● **DIRECTIONS FOR THIS TASK**
Take the line that contains "Task: Toggle the link clips chain icon" and each one after it through the last line below, and retype them exactly. Leave out the pictures.

(Saved entries)
════════════════

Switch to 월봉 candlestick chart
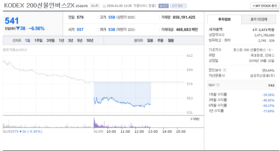Viewport: 280px width, 151px height. [171, 40]
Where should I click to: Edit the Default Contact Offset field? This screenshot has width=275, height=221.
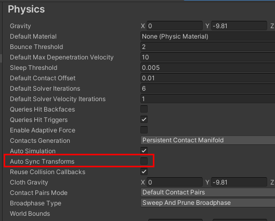pos(208,78)
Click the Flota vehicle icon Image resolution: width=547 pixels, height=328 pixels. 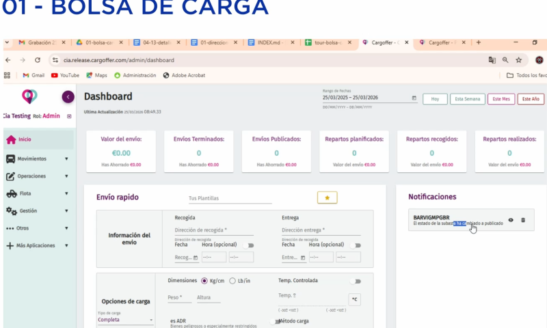pos(11,193)
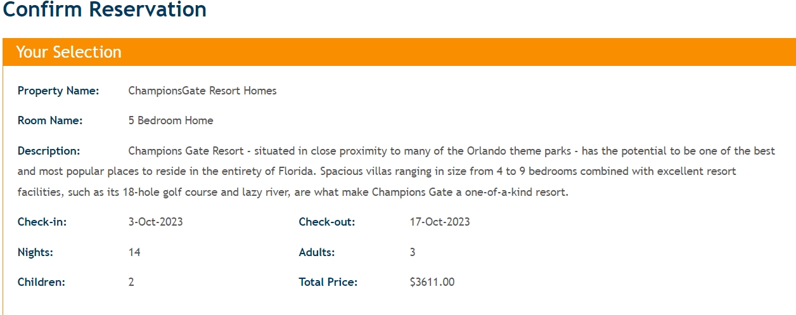Select the $3611.00 total price amount
The width and height of the screenshot is (796, 315).
click(432, 282)
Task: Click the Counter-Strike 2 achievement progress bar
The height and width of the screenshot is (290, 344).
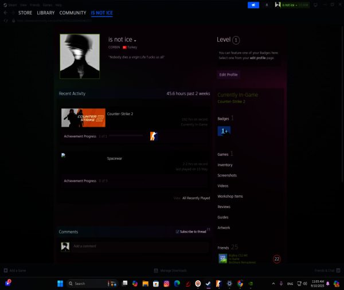Action: [126, 136]
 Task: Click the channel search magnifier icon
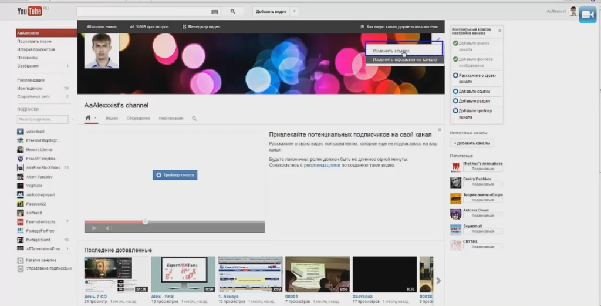pyautogui.click(x=194, y=118)
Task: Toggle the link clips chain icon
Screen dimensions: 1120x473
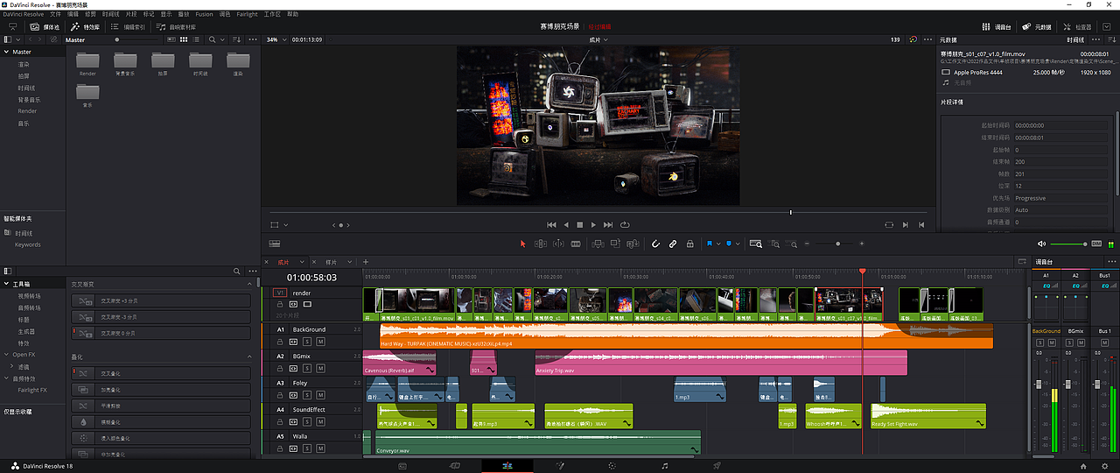Action: coord(673,244)
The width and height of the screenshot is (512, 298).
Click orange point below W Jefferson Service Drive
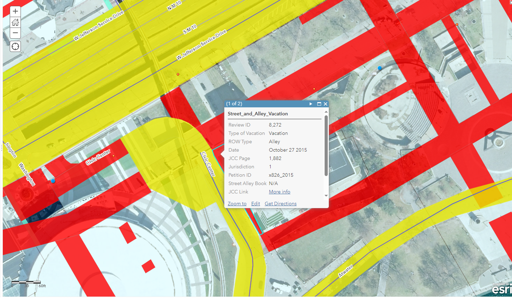click(x=178, y=74)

════════════════

● **EXERCISE ANSWER**
Task: Toggle the link clips chain icon
Screen dimensions: 1120x473
Action: coord(673,244)
The width and height of the screenshot is (512, 298).
Click orange point below W Jefferson Service Drive
click(x=178, y=74)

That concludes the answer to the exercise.